We used to have six A & Es in the area, soon we will be down to 2.

Sir George says, “If change is needed, let’s get on with it.” Yes, we agree that change is needed, but in improving our local hospitals, not closing them down bit by bit.

FROM 6 A & Es to JUST TWO IN 10 YEARS

Accident & Emergency departments in the outer south east London area in the process of reducing in number from six to just two in 10 years.

When Orpington Hospital lost its A&E in 2000 the local residents were assured by the Hospital’s Board that Bromley Hospital and Farnborough Hospital would cover the extra work and that there were no further closures planned. When Bromley Hospital closed in its entirety in 2003 the local residents were assured by the Hospital’s Board that Beckenham Hospital and the rebuilt Farnborough Hospital would cope and that there were no further closures planned. Now we have recommendations to close two more A&Es from Queen Mary’s and Lewisham.

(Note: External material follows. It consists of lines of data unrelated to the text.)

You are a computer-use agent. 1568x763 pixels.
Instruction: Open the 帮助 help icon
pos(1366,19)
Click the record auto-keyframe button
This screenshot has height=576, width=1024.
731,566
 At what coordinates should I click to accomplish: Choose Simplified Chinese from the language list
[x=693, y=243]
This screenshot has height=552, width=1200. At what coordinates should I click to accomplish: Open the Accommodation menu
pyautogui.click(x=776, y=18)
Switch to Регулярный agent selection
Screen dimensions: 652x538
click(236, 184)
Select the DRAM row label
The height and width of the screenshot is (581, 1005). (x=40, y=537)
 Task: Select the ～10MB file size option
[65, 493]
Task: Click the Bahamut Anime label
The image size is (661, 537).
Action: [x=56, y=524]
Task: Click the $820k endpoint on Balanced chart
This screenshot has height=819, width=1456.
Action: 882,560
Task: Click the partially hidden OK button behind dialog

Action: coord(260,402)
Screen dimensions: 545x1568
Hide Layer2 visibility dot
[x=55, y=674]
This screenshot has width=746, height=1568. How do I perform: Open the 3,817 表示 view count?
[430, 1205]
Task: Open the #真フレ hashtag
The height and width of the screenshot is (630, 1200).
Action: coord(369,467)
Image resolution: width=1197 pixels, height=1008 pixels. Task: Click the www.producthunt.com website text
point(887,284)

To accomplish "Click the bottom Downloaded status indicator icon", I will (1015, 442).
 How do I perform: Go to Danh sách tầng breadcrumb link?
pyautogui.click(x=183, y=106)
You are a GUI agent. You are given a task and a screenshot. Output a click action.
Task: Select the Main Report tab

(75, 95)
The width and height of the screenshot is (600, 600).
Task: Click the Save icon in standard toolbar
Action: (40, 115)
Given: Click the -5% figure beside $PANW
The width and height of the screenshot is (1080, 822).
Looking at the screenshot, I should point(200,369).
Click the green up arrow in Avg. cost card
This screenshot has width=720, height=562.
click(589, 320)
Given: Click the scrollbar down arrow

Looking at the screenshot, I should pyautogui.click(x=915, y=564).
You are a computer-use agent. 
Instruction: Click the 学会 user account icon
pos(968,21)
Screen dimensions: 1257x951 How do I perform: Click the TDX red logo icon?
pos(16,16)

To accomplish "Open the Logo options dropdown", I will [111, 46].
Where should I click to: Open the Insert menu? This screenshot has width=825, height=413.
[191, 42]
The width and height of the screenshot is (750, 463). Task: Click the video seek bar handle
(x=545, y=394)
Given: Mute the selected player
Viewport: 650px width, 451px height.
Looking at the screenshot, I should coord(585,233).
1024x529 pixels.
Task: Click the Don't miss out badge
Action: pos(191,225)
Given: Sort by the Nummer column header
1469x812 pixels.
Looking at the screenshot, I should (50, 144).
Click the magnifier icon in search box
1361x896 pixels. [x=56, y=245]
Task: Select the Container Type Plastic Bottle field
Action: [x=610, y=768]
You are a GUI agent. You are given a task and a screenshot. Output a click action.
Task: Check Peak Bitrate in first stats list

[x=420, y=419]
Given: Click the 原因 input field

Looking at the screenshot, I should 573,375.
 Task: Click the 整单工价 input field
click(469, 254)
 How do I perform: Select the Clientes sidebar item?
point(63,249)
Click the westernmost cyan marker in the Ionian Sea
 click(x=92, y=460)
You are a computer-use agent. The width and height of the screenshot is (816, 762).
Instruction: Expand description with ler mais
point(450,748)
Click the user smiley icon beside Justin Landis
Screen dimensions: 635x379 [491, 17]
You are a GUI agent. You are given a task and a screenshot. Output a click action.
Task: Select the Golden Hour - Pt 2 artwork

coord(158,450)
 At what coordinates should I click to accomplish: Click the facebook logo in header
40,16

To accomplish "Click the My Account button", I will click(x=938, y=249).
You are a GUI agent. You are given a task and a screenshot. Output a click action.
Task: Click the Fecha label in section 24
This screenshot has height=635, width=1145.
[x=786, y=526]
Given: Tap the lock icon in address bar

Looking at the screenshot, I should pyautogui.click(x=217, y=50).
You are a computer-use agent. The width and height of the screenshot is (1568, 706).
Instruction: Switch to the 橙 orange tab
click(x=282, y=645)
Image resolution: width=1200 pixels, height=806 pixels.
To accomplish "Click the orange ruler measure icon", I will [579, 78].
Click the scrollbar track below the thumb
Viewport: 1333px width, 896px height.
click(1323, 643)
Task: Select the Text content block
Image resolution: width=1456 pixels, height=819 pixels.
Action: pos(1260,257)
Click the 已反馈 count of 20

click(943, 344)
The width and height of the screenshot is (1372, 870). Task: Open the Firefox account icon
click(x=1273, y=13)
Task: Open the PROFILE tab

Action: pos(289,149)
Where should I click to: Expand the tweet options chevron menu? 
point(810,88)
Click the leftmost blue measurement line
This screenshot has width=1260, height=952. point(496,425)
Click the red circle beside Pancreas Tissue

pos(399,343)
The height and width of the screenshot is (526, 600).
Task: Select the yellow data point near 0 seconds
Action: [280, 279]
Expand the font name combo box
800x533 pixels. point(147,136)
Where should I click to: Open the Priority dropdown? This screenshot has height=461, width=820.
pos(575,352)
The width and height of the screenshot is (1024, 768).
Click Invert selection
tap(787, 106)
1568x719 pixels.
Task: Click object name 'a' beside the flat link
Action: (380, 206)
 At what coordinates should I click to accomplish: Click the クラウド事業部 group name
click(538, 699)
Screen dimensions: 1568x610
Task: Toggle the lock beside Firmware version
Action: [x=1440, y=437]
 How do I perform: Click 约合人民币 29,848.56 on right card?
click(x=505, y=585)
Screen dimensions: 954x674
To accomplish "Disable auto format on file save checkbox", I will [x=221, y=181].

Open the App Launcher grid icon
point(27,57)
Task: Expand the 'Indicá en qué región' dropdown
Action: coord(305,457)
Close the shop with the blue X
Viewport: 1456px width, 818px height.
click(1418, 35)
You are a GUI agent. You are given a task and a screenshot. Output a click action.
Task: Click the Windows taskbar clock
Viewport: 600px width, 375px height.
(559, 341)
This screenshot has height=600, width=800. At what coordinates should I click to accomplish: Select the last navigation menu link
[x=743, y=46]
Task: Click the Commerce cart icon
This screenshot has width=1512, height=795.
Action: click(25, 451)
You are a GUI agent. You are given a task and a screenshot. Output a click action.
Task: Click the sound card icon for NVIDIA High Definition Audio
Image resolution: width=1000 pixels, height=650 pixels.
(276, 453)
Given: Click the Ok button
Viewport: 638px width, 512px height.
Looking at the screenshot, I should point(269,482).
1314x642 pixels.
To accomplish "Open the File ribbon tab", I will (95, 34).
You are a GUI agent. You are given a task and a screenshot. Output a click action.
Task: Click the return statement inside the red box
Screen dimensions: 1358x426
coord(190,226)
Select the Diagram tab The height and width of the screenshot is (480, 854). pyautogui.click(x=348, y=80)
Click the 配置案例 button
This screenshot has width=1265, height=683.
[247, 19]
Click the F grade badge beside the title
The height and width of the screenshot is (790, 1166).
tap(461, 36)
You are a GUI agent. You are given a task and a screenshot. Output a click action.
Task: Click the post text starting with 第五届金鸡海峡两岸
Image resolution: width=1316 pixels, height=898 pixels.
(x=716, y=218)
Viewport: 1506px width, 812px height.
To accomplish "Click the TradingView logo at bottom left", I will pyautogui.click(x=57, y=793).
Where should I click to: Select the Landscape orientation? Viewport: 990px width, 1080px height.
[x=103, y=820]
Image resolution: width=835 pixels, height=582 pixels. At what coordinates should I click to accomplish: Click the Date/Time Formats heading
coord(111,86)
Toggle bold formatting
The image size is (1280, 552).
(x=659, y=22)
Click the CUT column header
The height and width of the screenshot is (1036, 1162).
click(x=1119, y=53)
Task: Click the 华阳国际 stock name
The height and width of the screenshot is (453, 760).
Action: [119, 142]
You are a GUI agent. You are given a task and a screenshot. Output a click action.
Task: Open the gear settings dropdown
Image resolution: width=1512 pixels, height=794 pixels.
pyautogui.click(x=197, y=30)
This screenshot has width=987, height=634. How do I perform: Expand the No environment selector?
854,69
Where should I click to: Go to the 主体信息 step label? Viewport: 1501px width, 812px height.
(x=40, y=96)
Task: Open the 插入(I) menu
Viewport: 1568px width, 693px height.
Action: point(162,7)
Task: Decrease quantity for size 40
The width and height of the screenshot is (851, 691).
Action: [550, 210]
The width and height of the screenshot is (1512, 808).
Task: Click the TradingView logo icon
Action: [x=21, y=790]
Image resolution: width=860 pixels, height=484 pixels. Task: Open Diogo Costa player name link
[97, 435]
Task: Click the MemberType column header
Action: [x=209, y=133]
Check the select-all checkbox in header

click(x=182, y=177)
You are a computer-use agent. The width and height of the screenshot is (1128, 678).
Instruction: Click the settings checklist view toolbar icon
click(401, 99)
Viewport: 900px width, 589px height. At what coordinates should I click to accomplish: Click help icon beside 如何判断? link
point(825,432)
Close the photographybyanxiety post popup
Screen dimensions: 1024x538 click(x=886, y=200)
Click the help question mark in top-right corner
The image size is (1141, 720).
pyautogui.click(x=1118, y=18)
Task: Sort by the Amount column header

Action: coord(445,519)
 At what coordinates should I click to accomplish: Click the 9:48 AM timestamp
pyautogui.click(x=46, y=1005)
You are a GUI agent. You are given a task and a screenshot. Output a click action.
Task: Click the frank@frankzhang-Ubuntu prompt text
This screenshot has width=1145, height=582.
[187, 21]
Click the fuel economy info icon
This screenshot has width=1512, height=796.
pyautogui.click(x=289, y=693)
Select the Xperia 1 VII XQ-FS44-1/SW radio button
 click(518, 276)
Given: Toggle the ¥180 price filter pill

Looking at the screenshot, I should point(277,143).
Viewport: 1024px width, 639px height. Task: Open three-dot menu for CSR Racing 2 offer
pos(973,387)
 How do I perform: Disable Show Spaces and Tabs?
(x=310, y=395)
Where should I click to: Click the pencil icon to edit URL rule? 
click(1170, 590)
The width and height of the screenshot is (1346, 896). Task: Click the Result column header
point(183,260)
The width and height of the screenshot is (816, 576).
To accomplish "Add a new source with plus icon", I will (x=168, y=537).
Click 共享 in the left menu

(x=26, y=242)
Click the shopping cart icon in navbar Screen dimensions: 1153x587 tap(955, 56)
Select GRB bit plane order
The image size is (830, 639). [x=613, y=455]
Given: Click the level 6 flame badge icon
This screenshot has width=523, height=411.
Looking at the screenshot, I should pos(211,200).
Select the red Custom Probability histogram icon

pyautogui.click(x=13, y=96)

There are well over 1,000,000 people living and working in the area covered by these four hospitals and the recommendation to service the A&E needs of these patients in just two hospitals is madness.

The recent briefing on behalf of the Primary Care Organisations and Hospital Trusts in the outer south east London area states that “everyone is very excited about the opportunity…” and that “…a move towards two hospitals would be preferred to deliver maximums benefits in terms of improving patient care.” These are the comments of the senior clinicians who are supposed to have the health needs of the local people first and foremost. But they don’t…they have finance.

Despite Queen Mary’s A&E treating tens of thousands of patients each year, including over 20,000 children, it is in the firing line for closure. Once the A&E unit closes, the maternity unit will close. We will then lose the intensive care unit. All the buildings at the top of the site will then become redundant and we will see the land sold of for residential development as happened at Orpington Hospital and Bromley Hospital.

Fifty years ago we were slowly building a National Health Service, free for all, that was becoming the envy of the world, putting patients first. Now, piece by piece that same health service is being dismantled by governments of both hues and senior clinicians, who are putting finance first and patients second.

We are all entitled to proper medical care within reasonable reach. We will all, wherever we live, end up travelling further in an emergency (as well as for planned treatment), with an increased risk of mortality . This must not be allowed to happen.